(Saved entries)
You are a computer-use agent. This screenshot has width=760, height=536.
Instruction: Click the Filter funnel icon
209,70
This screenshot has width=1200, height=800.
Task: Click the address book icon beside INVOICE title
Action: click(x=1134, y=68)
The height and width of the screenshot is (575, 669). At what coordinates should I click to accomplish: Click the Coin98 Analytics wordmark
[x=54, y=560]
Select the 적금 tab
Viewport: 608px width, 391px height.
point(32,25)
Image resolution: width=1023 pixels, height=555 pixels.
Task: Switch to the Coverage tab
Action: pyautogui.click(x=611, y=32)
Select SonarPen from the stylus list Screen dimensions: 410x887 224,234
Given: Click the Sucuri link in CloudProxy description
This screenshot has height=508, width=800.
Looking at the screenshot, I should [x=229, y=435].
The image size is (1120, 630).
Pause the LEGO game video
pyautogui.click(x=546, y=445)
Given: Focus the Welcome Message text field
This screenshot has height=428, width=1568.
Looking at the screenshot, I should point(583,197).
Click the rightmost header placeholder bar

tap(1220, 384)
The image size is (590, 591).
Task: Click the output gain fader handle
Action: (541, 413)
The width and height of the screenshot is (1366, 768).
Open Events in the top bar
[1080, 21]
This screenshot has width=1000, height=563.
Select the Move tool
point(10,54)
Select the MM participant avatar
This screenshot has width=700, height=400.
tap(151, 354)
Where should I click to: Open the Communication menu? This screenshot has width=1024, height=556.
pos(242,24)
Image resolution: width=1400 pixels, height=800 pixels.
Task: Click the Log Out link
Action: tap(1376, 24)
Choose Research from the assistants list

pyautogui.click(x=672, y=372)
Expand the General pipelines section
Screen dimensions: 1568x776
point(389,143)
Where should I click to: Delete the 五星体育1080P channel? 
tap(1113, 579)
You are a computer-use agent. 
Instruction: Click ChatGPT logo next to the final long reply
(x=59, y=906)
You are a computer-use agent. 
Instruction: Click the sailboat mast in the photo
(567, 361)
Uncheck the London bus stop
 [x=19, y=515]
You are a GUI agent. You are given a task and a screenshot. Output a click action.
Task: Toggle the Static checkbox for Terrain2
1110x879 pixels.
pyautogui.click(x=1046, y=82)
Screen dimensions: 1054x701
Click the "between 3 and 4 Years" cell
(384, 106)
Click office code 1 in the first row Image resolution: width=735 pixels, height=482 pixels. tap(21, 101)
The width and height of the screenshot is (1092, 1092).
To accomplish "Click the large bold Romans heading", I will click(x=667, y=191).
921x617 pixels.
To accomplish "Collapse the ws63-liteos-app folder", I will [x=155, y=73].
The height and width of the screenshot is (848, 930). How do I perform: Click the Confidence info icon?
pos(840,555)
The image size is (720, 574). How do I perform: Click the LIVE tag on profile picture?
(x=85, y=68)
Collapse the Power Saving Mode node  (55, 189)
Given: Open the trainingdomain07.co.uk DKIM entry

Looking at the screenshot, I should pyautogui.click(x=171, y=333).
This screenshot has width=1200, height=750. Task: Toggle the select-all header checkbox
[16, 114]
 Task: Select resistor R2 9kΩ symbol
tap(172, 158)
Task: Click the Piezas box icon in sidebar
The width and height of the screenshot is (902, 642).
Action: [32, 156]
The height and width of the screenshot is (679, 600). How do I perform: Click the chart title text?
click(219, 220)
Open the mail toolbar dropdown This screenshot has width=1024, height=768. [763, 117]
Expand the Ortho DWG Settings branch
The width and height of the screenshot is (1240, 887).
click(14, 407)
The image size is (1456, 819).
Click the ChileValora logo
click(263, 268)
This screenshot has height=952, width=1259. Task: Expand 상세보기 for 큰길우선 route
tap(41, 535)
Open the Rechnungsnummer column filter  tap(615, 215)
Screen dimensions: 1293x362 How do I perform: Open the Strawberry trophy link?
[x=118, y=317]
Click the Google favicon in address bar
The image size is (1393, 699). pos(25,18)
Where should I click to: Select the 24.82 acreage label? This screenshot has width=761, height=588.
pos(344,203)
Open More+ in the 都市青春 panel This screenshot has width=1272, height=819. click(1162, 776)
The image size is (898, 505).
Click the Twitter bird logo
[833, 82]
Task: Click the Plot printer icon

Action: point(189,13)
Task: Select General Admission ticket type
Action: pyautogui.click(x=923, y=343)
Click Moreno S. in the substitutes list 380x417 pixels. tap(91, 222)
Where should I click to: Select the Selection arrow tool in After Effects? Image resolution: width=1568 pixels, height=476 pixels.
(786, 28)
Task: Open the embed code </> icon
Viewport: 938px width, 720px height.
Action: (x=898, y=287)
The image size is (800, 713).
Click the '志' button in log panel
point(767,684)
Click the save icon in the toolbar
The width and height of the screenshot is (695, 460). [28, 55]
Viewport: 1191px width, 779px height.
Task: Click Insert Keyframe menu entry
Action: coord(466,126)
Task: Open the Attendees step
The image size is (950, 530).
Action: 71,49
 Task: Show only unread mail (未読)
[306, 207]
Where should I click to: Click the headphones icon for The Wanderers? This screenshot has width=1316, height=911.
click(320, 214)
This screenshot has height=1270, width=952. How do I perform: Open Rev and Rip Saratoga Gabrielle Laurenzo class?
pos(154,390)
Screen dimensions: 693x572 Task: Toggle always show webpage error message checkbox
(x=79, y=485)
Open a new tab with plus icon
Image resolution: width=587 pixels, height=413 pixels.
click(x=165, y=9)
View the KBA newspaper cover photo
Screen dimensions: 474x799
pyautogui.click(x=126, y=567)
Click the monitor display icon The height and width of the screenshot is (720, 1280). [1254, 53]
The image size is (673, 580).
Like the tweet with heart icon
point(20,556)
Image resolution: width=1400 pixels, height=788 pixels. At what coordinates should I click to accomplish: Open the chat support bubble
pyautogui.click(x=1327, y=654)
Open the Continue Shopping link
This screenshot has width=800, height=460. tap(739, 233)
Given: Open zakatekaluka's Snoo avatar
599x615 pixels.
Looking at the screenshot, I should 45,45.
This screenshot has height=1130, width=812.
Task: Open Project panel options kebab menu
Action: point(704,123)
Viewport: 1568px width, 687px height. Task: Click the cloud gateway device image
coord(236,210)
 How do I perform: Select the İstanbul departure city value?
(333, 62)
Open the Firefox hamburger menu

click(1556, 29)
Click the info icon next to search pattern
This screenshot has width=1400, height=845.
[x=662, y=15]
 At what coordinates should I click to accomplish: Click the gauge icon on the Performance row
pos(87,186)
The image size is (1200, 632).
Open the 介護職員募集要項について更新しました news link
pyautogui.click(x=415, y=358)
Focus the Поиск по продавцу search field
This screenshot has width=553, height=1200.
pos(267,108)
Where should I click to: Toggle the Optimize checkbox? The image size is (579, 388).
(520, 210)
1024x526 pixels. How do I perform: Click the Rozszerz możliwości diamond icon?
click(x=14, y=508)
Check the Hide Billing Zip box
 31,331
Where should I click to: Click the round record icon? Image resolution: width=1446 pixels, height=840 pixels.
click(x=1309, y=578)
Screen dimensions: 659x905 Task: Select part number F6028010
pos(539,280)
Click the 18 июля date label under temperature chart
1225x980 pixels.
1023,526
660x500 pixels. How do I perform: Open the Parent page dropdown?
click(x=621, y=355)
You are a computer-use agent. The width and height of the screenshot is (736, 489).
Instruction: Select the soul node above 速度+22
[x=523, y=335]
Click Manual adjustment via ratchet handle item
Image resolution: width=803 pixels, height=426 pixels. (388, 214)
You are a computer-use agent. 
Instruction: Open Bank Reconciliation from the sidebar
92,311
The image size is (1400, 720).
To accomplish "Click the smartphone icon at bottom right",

▶ **Task**: Please copy each entry. Leave nothing out.

▶ **Task response**:
You are a computer-use agent. This screenshot has width=760, height=536.
Instruction: Click the Filter funnel icon
209,70
This screenshot has width=1200, height=800.
Task: Click the address book icon beside INVOICE title
Action: click(x=1134, y=68)
The height and width of the screenshot is (575, 669). At what coordinates should I click to accomplish: Click the Coin98 Analytics wordmark
[x=54, y=560]
Select the 적금 tab
Viewport: 608px width, 391px height.
point(32,25)
Image resolution: width=1023 pixels, height=555 pixels.
Task: Switch to the Coverage tab
Action: pyautogui.click(x=611, y=32)
Select SonarPen from the stylus list Screen dimensions: 410x887 224,234
Given: Click the Sucuri link in CloudProxy description
This screenshot has height=508, width=800.
Looking at the screenshot, I should [x=229, y=435].
The image size is (1120, 630).
Pause the LEGO game video
pyautogui.click(x=546, y=445)
Given: Focus the Welcome Message text field
This screenshot has height=428, width=1568.
Looking at the screenshot, I should point(583,197).
Click the rightmost header placeholder bar

tap(1220, 384)
The image size is (590, 591).
Task: Click the output gain fader handle
Action: (541, 413)
The width and height of the screenshot is (1366, 768).
Open Events in the top bar
[1080, 21]
This screenshot has width=1000, height=563.
Select the Move tool
point(10,54)
Select the MM participant avatar
This screenshot has width=700, height=400.
tap(151, 354)
Where should I click to: Open the Communication menu? This screenshot has width=1024, height=556.
pos(242,24)
Image resolution: width=1400 pixels, height=800 pixels.
Task: Click the Log Out link
Action: tap(1376, 24)
Choose Research from the assistants list

pyautogui.click(x=672, y=372)
Expand the General pipelines section
Screen dimensions: 1568x776
point(389,143)
Where should I click to: Delete the 五星体育1080P channel? 
tap(1113, 579)
You are a computer-use agent. 
Instruction: Click ChatGPT logo next to the final long reply
(x=59, y=906)
You are a computer-use agent. 
Instruction: Click the sailboat mast in the photo
(567, 361)
Uncheck the London bus stop
 [x=19, y=515]
You are a GUI agent. You are given a task and a screenshot. Output a click action.
Task: Toggle the Static checkbox for Terrain2
1110x879 pixels.
pyautogui.click(x=1046, y=82)
Screen dimensions: 1054x701
Click the "between 3 and 4 Years" cell
(384, 106)
Click office code 1 in the first row Image resolution: width=735 pixels, height=482 pixels. tap(21, 101)
The width and height of the screenshot is (1092, 1092).
To accomplish "Click the large bold Romans heading", I will click(x=667, y=191).
921x617 pixels.
To accomplish "Collapse the ws63-liteos-app folder", I will [x=155, y=73].
The height and width of the screenshot is (848, 930). How do I perform: Click the Confidence info icon?
pos(840,555)
The image size is (720, 574). How do I perform: Click the LIVE tag on profile picture?
(x=85, y=68)
Collapse the Power Saving Mode node  (55, 189)
Given: Open the trainingdomain07.co.uk DKIM entry

Looking at the screenshot, I should pyautogui.click(x=171, y=333).
This screenshot has width=1200, height=750. Task: Toggle the select-all header checkbox
[16, 114]
 Task: Select resistor R2 9kΩ symbol
tap(172, 158)
Task: Click the Piezas box icon in sidebar
The width and height of the screenshot is (902, 642).
Action: [32, 156]
The height and width of the screenshot is (679, 600). How do I perform: Click the chart title text?
click(219, 220)
Open the mail toolbar dropdown This screenshot has width=1024, height=768. [763, 117]
Expand the Ortho DWG Settings branch
The width and height of the screenshot is (1240, 887).
click(14, 407)
The image size is (1456, 819).
Click the ChileValora logo
click(263, 268)
This screenshot has height=952, width=1259. Task: Expand 상세보기 for 큰길우선 route
tap(41, 535)
Open the Rechnungsnummer column filter  tap(615, 215)
Screen dimensions: 1293x362 How do I perform: Open the Strawberry trophy link?
[x=118, y=317]
Click the Google favicon in address bar
The image size is (1393, 699). pos(25,18)
Where should I click to: Select the 24.82 acreage label? This screenshot has width=761, height=588.
pos(344,203)
Open More+ in the 都市青春 panel This screenshot has width=1272, height=819. click(1162, 776)
The image size is (898, 505).
Click the Twitter bird logo
[833, 82]
Task: Click the Plot printer icon

Action: point(189,13)
Task: Select General Admission ticket type
Action: pyautogui.click(x=923, y=343)
Click Moreno S. in the substitutes list 380x417 pixels. tap(91, 222)
Where should I click to: Select the Selection arrow tool in After Effects? Image resolution: width=1568 pixels, height=476 pixels.
(786, 28)
Task: Open the embed code </> icon
Viewport: 938px width, 720px height.
Action: (x=898, y=287)
The image size is (800, 713).
Click the '志' button in log panel
point(767,684)
Click the save icon in the toolbar
The width and height of the screenshot is (695, 460). [28, 55]
Viewport: 1191px width, 779px height.
Task: Click Insert Keyframe menu entry
Action: coord(466,126)
Task: Open the Attendees step
The image size is (950, 530).
Action: 71,49
 Task: Show only unread mail (未読)
[306, 207]
Where should I click to: Click the headphones icon for The Wanderers? This screenshot has width=1316, height=911.
click(320, 214)
This screenshot has height=1270, width=952. How do I perform: Open Rev and Rip Saratoga Gabrielle Laurenzo class?
pos(154,390)
Screen dimensions: 693x572 Task: Toggle always show webpage error message checkbox
(x=79, y=485)
Open a new tab with plus icon
Image resolution: width=587 pixels, height=413 pixels.
click(x=165, y=9)
View the KBA newspaper cover photo
Screen dimensions: 474x799
pyautogui.click(x=126, y=567)
Click the monitor display icon The height and width of the screenshot is (720, 1280). [1254, 53]
The image size is (673, 580).
Like the tweet with heart icon
point(20,556)
Image resolution: width=1400 pixels, height=788 pixels. At what coordinates should I click to accomplish: Open the chat support bubble
pyautogui.click(x=1327, y=654)
Open the Continue Shopping link
This screenshot has width=800, height=460. tap(739, 233)
Given: Open zakatekaluka's Snoo avatar
599x615 pixels.
Looking at the screenshot, I should 45,45.
This screenshot has height=1130, width=812.
Task: Open Project panel options kebab menu
Action: point(704,123)
Viewport: 1568px width, 687px height. Task: Click the cloud gateway device image
coord(236,210)
 How do I perform: Select the İstanbul departure city value?
(333, 62)
Open the Firefox hamburger menu

click(1556, 29)
Click the info icon next to search pattern
This screenshot has width=1400, height=845.
[x=662, y=15]
 At what coordinates should I click to accomplish: Click the gauge icon on the Performance row
pos(87,186)
The image size is (1200, 632).
Open the 介護職員募集要項について更新しました news link
pyautogui.click(x=415, y=358)
Focus the Поиск по продавцу search field
This screenshot has width=553, height=1200.
pos(267,108)
Where should I click to: Toggle the Optimize checkbox? The image size is (579, 388).
(520, 210)
1024x526 pixels. How do I perform: Click the Rozszerz możliwości diamond icon?
click(x=14, y=508)
Check the Hide Billing Zip box
 31,331
Where should I click to: Click the round record icon? Image resolution: width=1446 pixels, height=840 pixels.
click(x=1309, y=578)
Screen dimensions: 659x905 Task: Select part number F6028010
pos(539,280)
Click the 18 июля date label under temperature chart
1225x980 pixels.
1023,526
660x500 pixels. How do I perform: Open the Parent page dropdown?
click(x=621, y=355)
You are a computer-use agent. The width and height of the screenshot is (736, 489).
Instruction: Select the soul node above 速度+22
[x=523, y=335]
Click Manual adjustment via ratchet handle item
Image resolution: width=803 pixels, height=426 pixels. (388, 214)
You are a computer-use agent. 
Instruction: Open Bank Reconciliation from the sidebar
92,311
The image size is (1400, 720).
To accomplish "Click the smartphone icon at bottom right",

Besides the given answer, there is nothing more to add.